WHAT TO DO => The output must be the line with "The height and" and every following line to the end of the material, exactly as they appear, and nothing else.

DATA IN THIS EXERCISE =>
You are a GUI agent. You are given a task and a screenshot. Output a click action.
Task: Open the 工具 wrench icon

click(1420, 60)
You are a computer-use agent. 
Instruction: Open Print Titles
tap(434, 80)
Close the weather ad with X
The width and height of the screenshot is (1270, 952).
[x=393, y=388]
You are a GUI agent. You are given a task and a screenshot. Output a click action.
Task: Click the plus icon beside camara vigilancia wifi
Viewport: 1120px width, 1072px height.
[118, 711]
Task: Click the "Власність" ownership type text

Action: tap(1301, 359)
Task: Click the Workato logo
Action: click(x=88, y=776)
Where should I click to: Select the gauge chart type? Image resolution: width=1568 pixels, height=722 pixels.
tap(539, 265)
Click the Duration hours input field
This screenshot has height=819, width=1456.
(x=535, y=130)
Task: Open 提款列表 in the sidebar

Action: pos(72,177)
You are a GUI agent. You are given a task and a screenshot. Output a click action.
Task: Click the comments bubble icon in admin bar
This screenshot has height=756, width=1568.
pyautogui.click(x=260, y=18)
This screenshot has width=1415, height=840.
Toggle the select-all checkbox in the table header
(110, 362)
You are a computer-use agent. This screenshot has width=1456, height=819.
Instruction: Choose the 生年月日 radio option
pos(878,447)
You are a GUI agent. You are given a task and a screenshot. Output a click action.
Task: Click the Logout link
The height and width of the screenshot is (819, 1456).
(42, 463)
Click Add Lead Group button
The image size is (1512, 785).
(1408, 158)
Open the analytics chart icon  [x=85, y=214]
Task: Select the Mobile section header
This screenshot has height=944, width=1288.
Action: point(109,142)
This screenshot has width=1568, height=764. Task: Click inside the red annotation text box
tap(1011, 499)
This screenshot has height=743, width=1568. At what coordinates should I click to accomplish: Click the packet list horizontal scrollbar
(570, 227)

ANSWER FOR THE TASK =>
The height and width of the screenshot is (819, 1456).
(42, 463)
Click Add Lead Group button
The image size is (1512, 785).
(1408, 158)
Open the analytics chart icon  [x=85, y=214]
Task: Select the Mobile section header
This screenshot has height=944, width=1288.
Action: point(109,142)
This screenshot has width=1568, height=764. Task: Click inside the red annotation text box
tap(1011, 499)
This screenshot has height=743, width=1568. At what coordinates should I click to accomplish: Click the packet list horizontal scrollbar
(570, 227)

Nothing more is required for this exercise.